Studio album by Uncle Kracker
- Released: August 27, 2002
- Studio: Chunky Style Studios, Burbank, California; Ocean Way, Nashville, Tennessee;
- Genre: Hip hop; country; Southern rock;
- Length: 45:31
- Label: Lava
- Producer: Kid Rock (exec.); Michael Bradford; Uncle Kracker (co.);

Uncle Kracker chronology
| Double Wide (2000) | No Stranger to Shame (2002) | Seventy Two and Sunny (2004) |

Singles from No Stranger to Shame
- "In a Little While" Released: August 12, 2002; "Drift Away" Released: January 27, 2003; "Memphis Soul Song" Released: 2003;

= No Stranger to Shame =

No Stranger to Shame is the second studio album by American recording artist Uncle Kracker. It was released on August 27, 2002, via Lava Records. The album peaked at number 43 on the Billboard 200, spawning two charted singles "In a Little While" and "Drift Away" (featuring original singer Dobie Gray), the latter reaching #9 on the Billboard Hot 100 in the United States. It was certified gold by the Recording Industry Association of America on July 29, 2003.

Professional ratings
Review scores
| Source | Rating |
| AllMusic | Star |
| Entertainment Weekly | B− |
| Los Angeles Times | Star |

==Music==
The music of No Stranger to Shame, like its predecessor, features an eclectic sound broadly categorized as rock by AllMusic, and as southern rock by Entertainment Weekly. The album also incorporates elements of hip hop and country. It is his last album to receive a parental advisory label and his last to feature rapping, on the songs "Keep It Comin'" and "No Stranger to Shame".

==Track listing==
All tracks written by Matthew Shafer and Michael Bradford, except where noted.

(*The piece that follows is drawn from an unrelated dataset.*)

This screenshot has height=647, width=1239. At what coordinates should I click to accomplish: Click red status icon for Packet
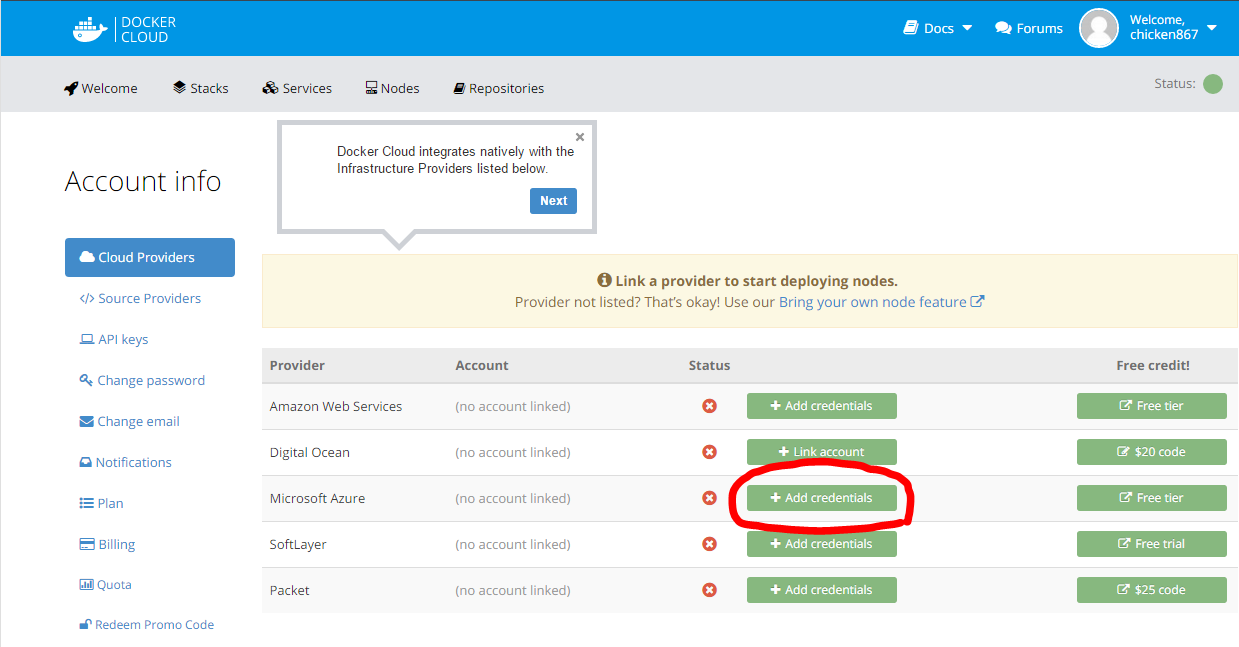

| No. | Title | Writer(s) | Length |
|---|---|---|---|
| 1. | "Keep It Comin'" |  | 3:22 |
| 2. | "Thunderhead Hawkins" |  | 3:48 |
| 3. | "In a Little While" |  | 4:09 |
| 4. | "I Wish I Had a Dollar" |  | 4:04 |
| 5. | "Drift Away" | Mentor Williams | 4:15 |
| 6. | "Baby Don't Cry" |  | 4:26 |
| 7. | "I Do" |  | 3:11 |
| 8. | "Memphis Soul Song" | Shafer; Bradford; Martin "Tino" Gross; | 3:58 |
| 9. | "I Don't Know" |  | 3:57 |
| 10. | "To Think I Used to Love You" |  | 3:29 |
| 11. | "Letter to My Daughters" | Shafer; Bradford; David Allan Coe; | 3:08 |
| 12. | "No Stranger to Shame" |  | 3:40 |
| Total length: |  |  | 45:31 |

==Personnel==

- Matthew Shafer – lead vocals, co-producer
- Jimmie "Bones" Trombly – background vocals (tracks 2, 10), organ & piano (tracks: 1, 8), drums (track 9)
- Michael Bradford – background vocals (tracks: 4, 10), additional vocals (tracks: 5, 12), keyboards (tracks: 1–9, 11–12), guitar (tracks: 1–11, 12), bass guitar (tracks: 1–9, 12), drums (tracks: 2–4, 8), mixing, producer
- Dobie Gray – vocals (track 5)
- Beth Hart – background vocals (track 7)
- Mark McGrath – additional vocals (track 12)
- Richard Baker – piano (track 5)
- Dean Parks – guitar (tracks: 5, 10)
- Philip Sayce – guitar (track 6)
- Wanda Vick – dobro, fiddle and mandolin (track 10)
- Jimmy Johnson – bass guitar (track 10)
- Larry Paxton – upright bass (track 11)
- Russ Kunkel – drums (tracks: 5, 10)
- Scott Krauss – drums (track 6)
- Jeffrey Fowlkes – drums (tracks: 7, 8)
- Dan Higgins – saxophone (track 7)
- Bill Reichenbach Jr. – saxophone (track 7)
- Jerry Hey – trumpet (track 7)
- Robert James Ritchie – executive producer
- Andy VanDette – mastering
- F. Scott Shafer – photography

==Charts==

| Chart (2002) | Peak position |
|---|---|
| Austrian Albums (Ö3 Austria) | 70 |
| German Albums (Offizielle Top 100) | 92 |
| US Billboard 200 | 43 |

=== Year-end charts ===

| Chart (2002) | Position |
|---|---|
| Canadian Alternative Albums (Nielsen SoundScan) | 186 |

==Certifications==

| Region | Certification | Certified units/sales |
| United States (RIAA) | Gold | 500,000^{^} |
^{^} Shipments figures based on certification alone.